Daft icon indicating copy to clipboard operation
Daft copied to clipboard

Defining a sampling distribution

Open GuyPozner opened this issue 1 year ago • 10 comments

I have parquet files divided into sub populations, I want to define a sampling distribution of the dataset to allow to sample from that distribution while training with pytorch.

In Tensorflow I have implemented it with:

ds = tf.data.experimental.sample_from_datasets(
    [ds1, ds2], [0.7, 0.3]
)

In pytorch I have implement it with:

class WeightedDataset(IterableDataset):
    def __init__(self, datasets: List[Dataset], weights: List[float]):
        self.datasets = datasets
        self.weights = weights

    def __iter__(self):
        ds_iters = [cycle(dataset) for dataset in self.datasets]
        while True:
            ds = np.random.choice(ds_iters, p=self.weights)
            yield next(ds)

ds = WeightedDataset([ds1, ds2], [0.7, 0.3])

Currently I am using the second method with Daft which is prone to OOM as the amount of subpopulations gets bigger. Is there an option currently to define this sampling logic within daft based on a column? or hive partitioning?

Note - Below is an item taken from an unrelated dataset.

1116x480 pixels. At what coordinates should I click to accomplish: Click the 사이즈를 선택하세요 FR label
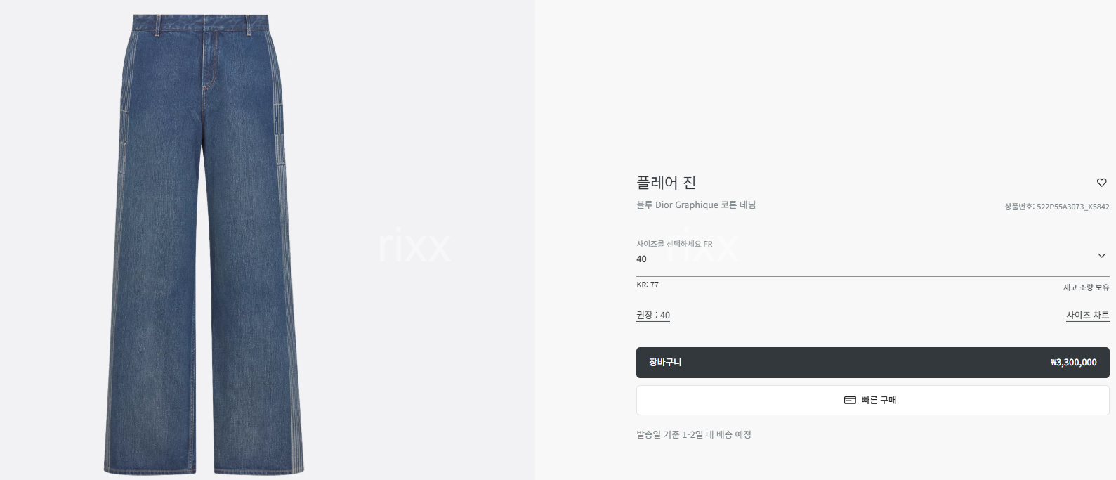pyautogui.click(x=674, y=244)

If not, is it possible to implement this logic within daft in way that would be less resource intensive?

Ideally I would like to do:

df = df.sample_with(col="colname", weights={"value1": 0.7, "value2": 0.3})

Or,

df = daft.from_dataframes([df1, df2], weights=[0.7, 0.3])

What do you say?

GuyPozner avatar Jun 02 '24 11:06 GuyPozner

We currently have a df.sample method that samples a fraction of a dataframe, you could do something like:

df1 = df1.sample(0.7)
df2 = df2.sample(0.3)
df = df1.concat(df2)

Would this work for your use case?

colin-ho avatar Jun 05 '24 16:06 colin-ho

No, since the number of samples in each dataframe is different and I want df1 samples to represent 0.3 of the df distribution. We use this feature to deal with imbalanced data, to increase the probability of sampling a class that is either wise has low sampling probability.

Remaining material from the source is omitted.